Historically I have been a Microsoft C# guy but the more I work with non-Microsoft shops with Hybrid environments and Java guys running around everywhere the more curious I have become about open source tool chains for Agile and DevOps.
We use Team Foundation Services for Work Item Tracking, Planning, Continuous Integration, and Continuous Deployment to QA and Stage in Azure. That’s all fine and good for projects built almost entirely on the Microsoft Platform but when there are more Java guys on the team than C# guys the holy wars begin.
I love the deep Integration between the tools on the Microsoft stack obviously born from vendor lock in but I am totally open to a more open-source, vendor agnostic solution. I just haven’t been able to find one that provides the required features I’m looking for.
Base level requirements are as follows:
A tool that provides Epic / Story management and visualization (Kanban / Burndown).

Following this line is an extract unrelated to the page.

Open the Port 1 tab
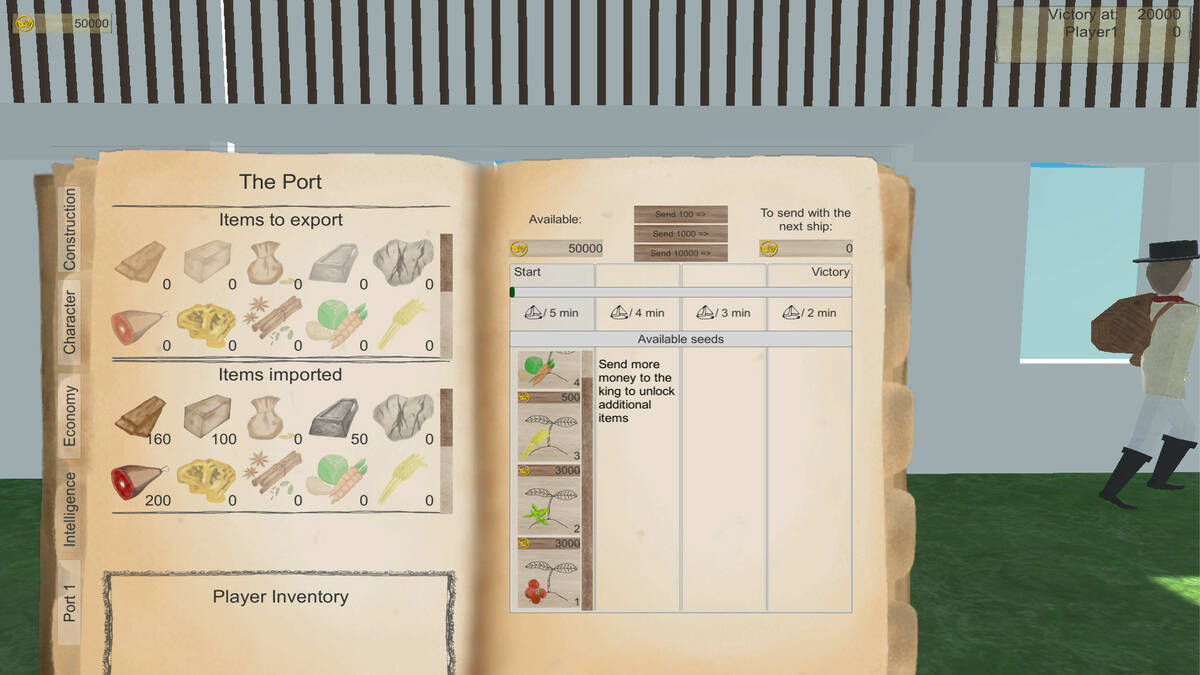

A tool for Source / Version control that integrates well with the work item tracking tool and CI server to allow gated check-ins (reject check in if build or tests fail)
A Continuous Integration server that can notify source control of failed builds and tests so check in can be rejected and notifies the work item tracking tool so that a bug work item can be created and assigned to the user who performed the commit of bad code.
A release automation tool / plug in that can trigger a release based on successful CI build and test.
Does this tool chain only exist in the land of flying reindeer and unicorns?

Git and GitHub work fine for source / version control and integrates with almost everything but gated check-ins and automatic bug creation had been elusive thus far.

Anyone have this working already? Any suggestions?